§ **What to produce**
Go through the material below and copy all lines with "breadcrumb".

§ **Extracted material**

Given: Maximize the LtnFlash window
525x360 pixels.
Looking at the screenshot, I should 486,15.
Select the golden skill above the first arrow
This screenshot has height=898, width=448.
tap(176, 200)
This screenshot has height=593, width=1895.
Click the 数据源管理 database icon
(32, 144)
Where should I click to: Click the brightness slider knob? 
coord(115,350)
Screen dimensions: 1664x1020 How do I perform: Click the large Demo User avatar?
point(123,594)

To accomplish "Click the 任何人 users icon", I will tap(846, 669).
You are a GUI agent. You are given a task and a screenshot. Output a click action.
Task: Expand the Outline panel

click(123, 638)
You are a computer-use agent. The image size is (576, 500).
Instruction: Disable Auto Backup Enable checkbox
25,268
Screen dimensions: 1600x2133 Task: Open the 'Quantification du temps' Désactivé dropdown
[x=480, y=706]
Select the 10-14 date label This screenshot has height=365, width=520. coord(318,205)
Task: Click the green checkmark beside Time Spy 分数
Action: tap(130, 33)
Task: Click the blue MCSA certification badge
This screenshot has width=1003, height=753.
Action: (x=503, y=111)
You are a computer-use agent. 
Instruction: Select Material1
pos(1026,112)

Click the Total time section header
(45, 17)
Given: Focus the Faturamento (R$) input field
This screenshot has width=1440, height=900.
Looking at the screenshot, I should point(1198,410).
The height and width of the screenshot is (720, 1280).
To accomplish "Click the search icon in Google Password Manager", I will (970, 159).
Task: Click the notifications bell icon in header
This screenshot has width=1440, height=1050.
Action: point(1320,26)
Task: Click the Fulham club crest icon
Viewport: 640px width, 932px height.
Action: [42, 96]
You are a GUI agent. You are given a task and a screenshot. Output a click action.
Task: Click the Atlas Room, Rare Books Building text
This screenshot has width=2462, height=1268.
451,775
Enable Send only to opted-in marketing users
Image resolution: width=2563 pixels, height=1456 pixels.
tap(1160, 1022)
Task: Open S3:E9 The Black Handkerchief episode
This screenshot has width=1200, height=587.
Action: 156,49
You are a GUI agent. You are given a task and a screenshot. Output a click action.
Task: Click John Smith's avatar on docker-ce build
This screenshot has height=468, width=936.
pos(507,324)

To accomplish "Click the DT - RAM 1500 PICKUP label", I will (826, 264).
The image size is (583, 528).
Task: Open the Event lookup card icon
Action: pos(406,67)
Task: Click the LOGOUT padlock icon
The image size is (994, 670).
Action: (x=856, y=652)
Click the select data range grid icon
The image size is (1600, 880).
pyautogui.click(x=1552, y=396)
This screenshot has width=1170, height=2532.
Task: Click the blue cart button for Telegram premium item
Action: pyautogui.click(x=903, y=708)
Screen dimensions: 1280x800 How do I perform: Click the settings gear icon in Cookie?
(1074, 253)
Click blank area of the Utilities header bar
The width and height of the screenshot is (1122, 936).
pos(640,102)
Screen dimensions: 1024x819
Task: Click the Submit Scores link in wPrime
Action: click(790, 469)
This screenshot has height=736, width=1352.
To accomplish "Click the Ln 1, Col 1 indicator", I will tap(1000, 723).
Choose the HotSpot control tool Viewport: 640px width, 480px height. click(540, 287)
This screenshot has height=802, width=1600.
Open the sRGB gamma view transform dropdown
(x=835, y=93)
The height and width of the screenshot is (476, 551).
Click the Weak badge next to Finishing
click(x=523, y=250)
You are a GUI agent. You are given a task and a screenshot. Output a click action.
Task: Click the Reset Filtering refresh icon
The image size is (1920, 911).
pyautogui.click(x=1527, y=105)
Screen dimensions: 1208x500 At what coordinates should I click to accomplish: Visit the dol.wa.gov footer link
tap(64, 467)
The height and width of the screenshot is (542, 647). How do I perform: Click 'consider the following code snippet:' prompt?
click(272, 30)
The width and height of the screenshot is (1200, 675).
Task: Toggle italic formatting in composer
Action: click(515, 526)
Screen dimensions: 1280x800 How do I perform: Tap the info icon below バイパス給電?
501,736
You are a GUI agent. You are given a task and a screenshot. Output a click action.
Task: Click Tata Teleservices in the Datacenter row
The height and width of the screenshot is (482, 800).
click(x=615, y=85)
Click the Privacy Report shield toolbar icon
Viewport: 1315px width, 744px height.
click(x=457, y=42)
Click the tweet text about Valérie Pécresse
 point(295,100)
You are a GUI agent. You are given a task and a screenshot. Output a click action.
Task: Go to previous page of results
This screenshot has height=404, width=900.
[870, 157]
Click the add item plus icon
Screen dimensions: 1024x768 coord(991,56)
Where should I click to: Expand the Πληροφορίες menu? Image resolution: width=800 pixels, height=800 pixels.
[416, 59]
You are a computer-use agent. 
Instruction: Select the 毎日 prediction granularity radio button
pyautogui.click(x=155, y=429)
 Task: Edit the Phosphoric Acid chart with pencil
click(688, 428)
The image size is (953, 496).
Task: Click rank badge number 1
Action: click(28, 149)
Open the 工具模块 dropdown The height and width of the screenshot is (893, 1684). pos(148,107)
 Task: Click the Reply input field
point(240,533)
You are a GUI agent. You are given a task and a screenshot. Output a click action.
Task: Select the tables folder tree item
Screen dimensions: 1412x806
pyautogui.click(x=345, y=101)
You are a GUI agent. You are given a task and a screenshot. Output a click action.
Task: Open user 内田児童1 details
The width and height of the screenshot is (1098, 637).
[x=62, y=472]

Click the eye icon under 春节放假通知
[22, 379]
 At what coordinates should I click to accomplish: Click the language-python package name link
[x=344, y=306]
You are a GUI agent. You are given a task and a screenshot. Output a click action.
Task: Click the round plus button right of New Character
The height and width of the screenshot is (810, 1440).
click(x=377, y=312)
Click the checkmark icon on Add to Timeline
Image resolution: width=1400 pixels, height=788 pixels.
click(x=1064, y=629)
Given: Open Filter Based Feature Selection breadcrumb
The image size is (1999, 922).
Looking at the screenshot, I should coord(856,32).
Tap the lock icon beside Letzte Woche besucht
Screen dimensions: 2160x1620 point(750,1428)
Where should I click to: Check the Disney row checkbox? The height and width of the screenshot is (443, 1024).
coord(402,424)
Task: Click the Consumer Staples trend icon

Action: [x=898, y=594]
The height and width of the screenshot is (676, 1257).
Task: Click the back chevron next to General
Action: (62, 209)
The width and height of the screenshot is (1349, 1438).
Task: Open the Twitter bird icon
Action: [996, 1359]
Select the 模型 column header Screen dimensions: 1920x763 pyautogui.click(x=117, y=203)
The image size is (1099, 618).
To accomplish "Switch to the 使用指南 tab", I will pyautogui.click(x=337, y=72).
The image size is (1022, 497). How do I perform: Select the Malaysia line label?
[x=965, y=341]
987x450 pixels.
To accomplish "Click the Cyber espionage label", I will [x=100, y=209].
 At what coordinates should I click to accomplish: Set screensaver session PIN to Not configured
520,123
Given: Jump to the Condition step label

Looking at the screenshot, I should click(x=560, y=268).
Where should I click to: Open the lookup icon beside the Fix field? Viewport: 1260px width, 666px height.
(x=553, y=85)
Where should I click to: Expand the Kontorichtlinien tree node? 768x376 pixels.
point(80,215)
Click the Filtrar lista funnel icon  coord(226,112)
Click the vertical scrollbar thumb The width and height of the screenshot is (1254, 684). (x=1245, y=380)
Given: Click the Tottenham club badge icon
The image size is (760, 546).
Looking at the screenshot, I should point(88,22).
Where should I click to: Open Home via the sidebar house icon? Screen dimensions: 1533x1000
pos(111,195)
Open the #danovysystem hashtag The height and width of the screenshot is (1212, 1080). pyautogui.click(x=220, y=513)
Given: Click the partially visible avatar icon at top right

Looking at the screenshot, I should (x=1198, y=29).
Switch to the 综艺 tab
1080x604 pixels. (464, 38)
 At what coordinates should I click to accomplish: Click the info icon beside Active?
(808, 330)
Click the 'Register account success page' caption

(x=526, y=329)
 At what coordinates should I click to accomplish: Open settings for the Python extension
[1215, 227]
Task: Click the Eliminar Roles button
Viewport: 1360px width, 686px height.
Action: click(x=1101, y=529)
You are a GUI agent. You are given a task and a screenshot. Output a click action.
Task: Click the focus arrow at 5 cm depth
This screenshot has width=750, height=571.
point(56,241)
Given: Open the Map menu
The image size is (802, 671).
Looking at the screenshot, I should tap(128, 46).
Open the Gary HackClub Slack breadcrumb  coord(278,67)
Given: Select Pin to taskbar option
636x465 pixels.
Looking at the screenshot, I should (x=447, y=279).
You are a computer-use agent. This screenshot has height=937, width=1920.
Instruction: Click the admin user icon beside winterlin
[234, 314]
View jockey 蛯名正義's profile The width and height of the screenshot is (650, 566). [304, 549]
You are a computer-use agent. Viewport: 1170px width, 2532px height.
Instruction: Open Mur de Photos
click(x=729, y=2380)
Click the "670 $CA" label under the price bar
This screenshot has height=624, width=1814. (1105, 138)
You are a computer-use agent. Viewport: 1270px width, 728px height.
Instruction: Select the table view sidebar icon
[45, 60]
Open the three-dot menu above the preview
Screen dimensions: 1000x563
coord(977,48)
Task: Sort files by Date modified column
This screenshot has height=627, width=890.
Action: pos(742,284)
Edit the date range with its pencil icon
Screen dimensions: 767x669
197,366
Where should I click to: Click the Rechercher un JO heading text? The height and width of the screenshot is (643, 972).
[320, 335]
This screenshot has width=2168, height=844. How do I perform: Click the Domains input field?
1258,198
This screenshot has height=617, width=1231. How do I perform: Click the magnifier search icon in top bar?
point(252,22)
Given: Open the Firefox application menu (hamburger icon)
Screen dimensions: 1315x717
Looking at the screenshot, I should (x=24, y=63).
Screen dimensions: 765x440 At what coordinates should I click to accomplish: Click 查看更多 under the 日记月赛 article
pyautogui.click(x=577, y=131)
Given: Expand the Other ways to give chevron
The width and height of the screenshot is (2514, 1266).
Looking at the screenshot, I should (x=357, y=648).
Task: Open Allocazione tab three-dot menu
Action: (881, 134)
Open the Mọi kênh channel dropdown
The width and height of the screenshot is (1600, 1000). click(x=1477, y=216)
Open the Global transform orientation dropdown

§ **Response to the exercise**
Given: Open Filter Based Feature Selection breadcrumb
Open the Gary HackClub Slack breadcrumb  coord(278,67)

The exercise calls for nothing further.